(Exercise):
A stretch of the entries below is to be set down exactly, running from the line with "Каналы пользователей (111, 1768)" through the line with "Красота и здоровье (102, 1083)", both included, and no other line.

(Entries shown):
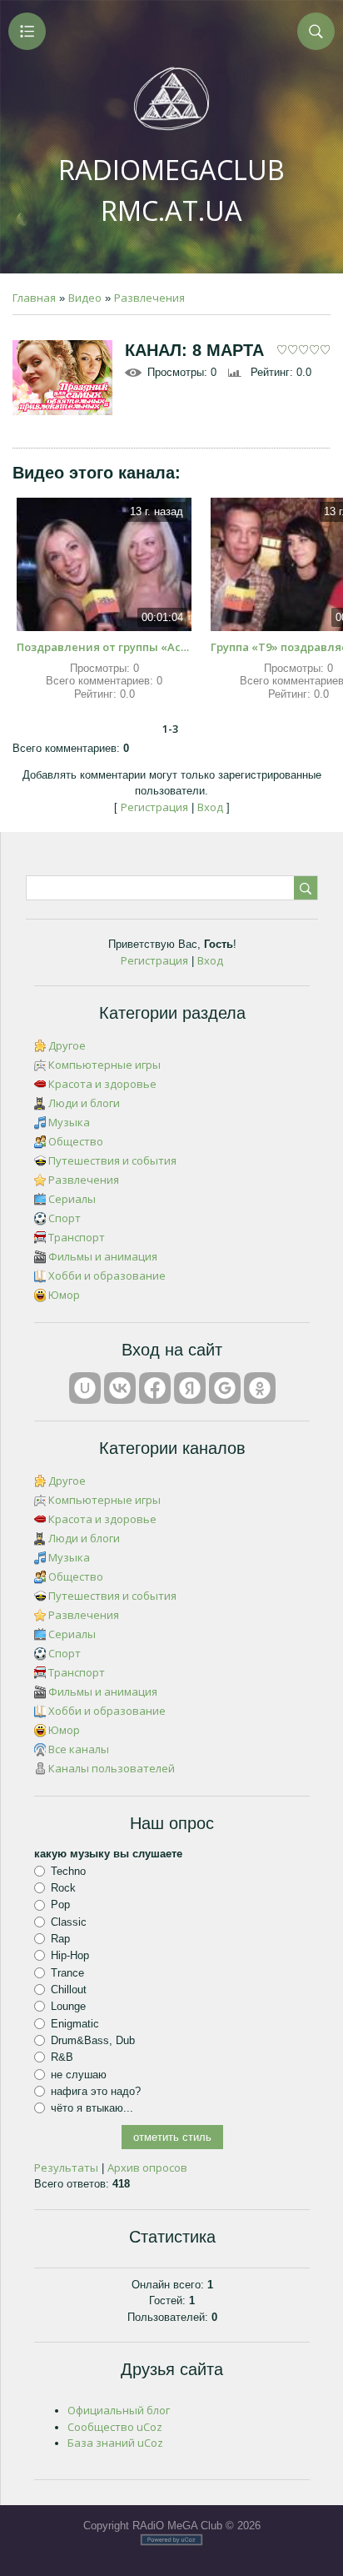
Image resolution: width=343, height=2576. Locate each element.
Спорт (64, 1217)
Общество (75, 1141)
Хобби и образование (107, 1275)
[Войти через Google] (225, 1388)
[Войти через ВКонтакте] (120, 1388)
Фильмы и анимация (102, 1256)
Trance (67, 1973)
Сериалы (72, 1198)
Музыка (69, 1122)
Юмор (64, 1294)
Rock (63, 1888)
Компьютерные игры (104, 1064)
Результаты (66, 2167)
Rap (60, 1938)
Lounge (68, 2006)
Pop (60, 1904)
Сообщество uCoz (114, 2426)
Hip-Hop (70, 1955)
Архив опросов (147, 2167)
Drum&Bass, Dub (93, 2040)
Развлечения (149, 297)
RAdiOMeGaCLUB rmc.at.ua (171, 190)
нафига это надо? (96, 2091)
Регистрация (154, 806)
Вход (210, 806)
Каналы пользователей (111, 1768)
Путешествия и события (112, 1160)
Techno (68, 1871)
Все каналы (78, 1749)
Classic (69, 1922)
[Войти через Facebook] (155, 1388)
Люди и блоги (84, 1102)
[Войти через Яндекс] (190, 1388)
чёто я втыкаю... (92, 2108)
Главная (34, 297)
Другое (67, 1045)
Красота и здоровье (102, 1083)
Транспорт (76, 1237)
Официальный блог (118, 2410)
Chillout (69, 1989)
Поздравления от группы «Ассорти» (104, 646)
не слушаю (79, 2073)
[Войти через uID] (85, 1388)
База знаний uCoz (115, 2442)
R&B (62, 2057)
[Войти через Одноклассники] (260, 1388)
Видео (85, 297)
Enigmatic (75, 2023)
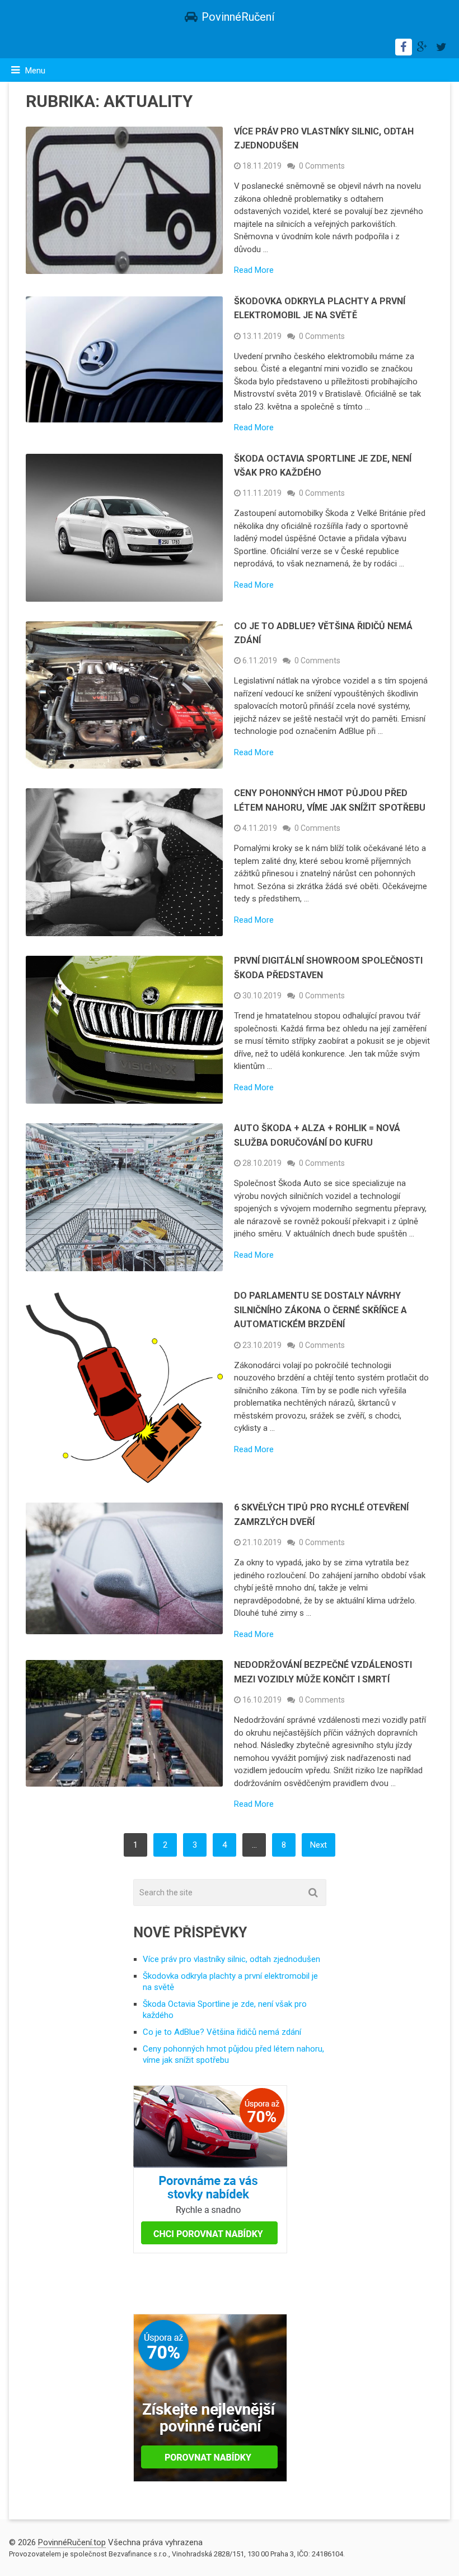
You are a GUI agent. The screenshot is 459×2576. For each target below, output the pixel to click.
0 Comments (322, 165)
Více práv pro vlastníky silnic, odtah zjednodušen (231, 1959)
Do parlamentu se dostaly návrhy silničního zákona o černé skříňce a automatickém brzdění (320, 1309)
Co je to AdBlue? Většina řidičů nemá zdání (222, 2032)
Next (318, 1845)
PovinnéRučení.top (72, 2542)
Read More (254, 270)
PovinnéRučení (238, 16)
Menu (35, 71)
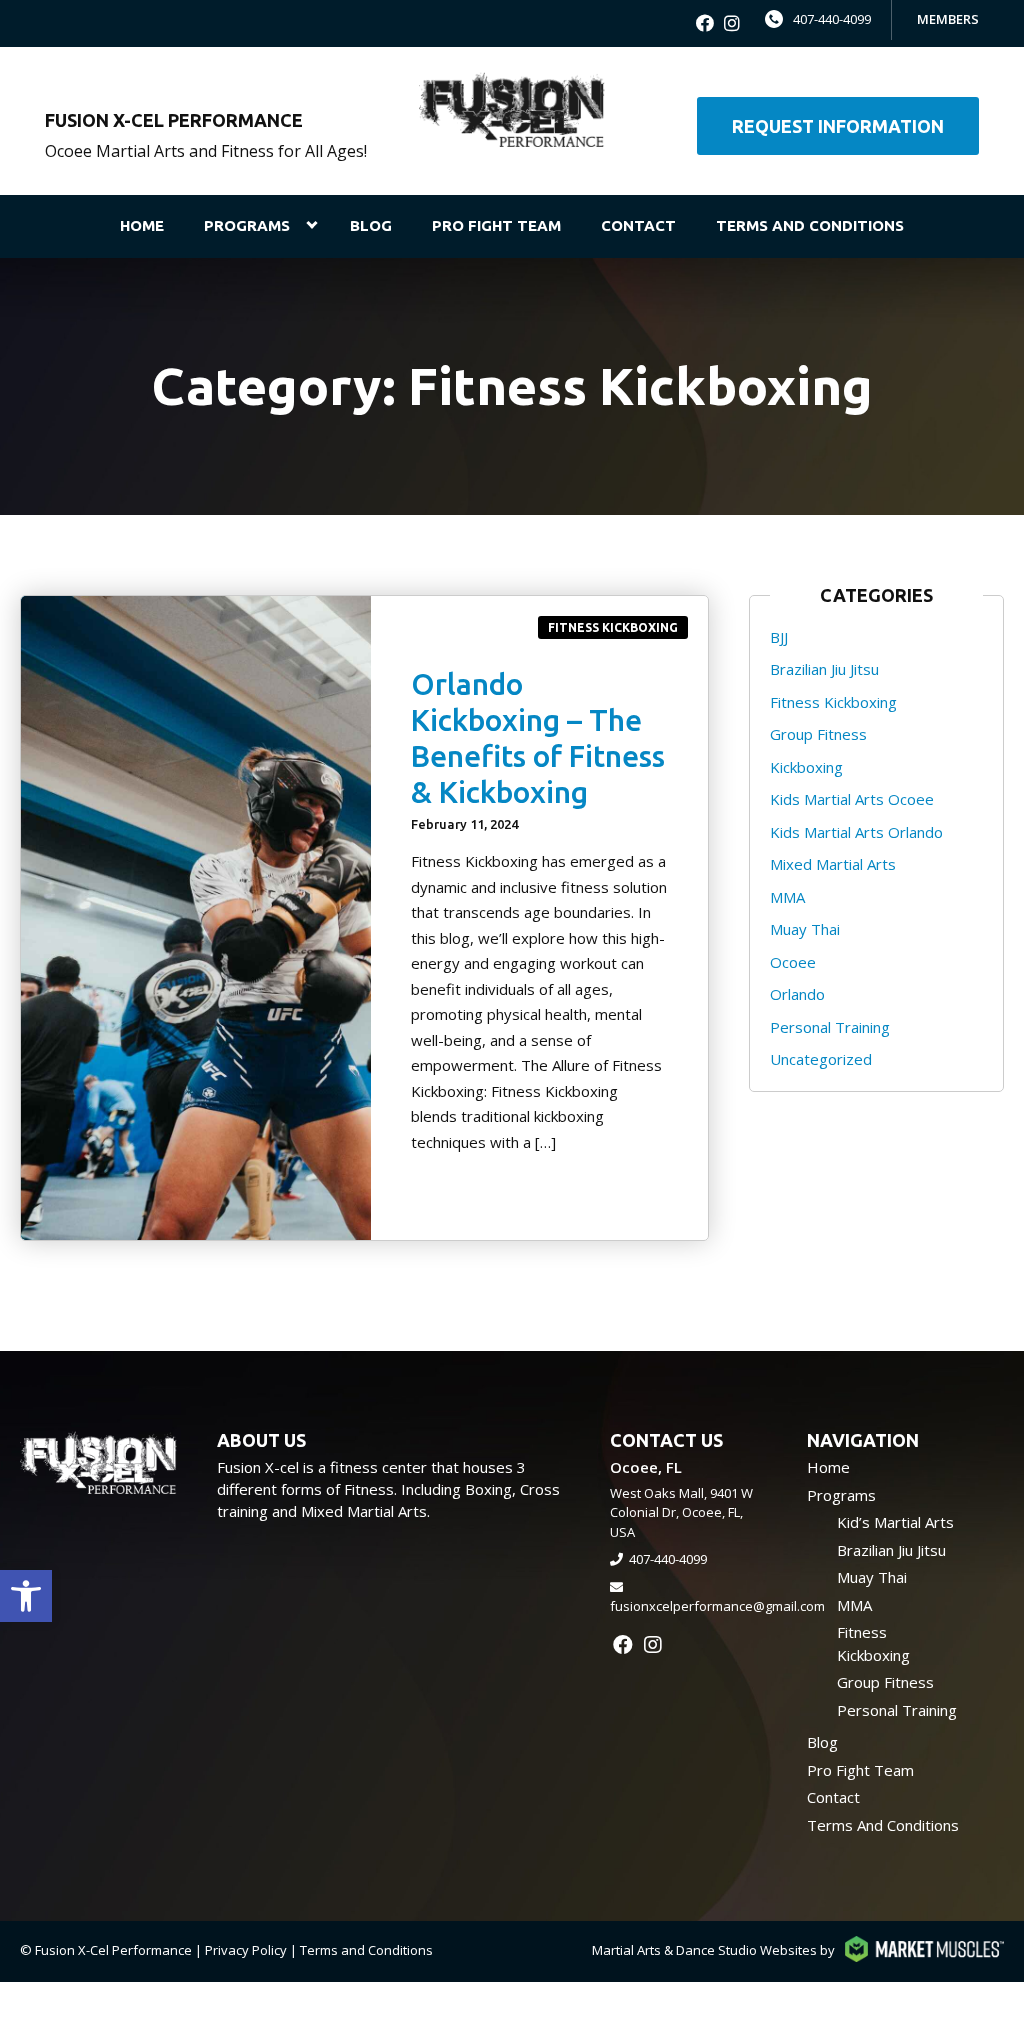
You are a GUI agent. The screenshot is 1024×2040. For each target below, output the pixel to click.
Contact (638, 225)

(Exercise answer):
Каналы пользователей (111, 1768)
Путешествия и события (112, 1160)
Techno (68, 1871)
Все каналы (78, 1749)
Classic (69, 1922)
[Войти через Facebook] (155, 1388)
Люди и блоги (84, 1102)
[Войти через Яндекс] (190, 1388)
чёто я втыкаю... (92, 2108)
Главная (34, 297)
Другое (67, 1045)
Красота и здоровье (102, 1083)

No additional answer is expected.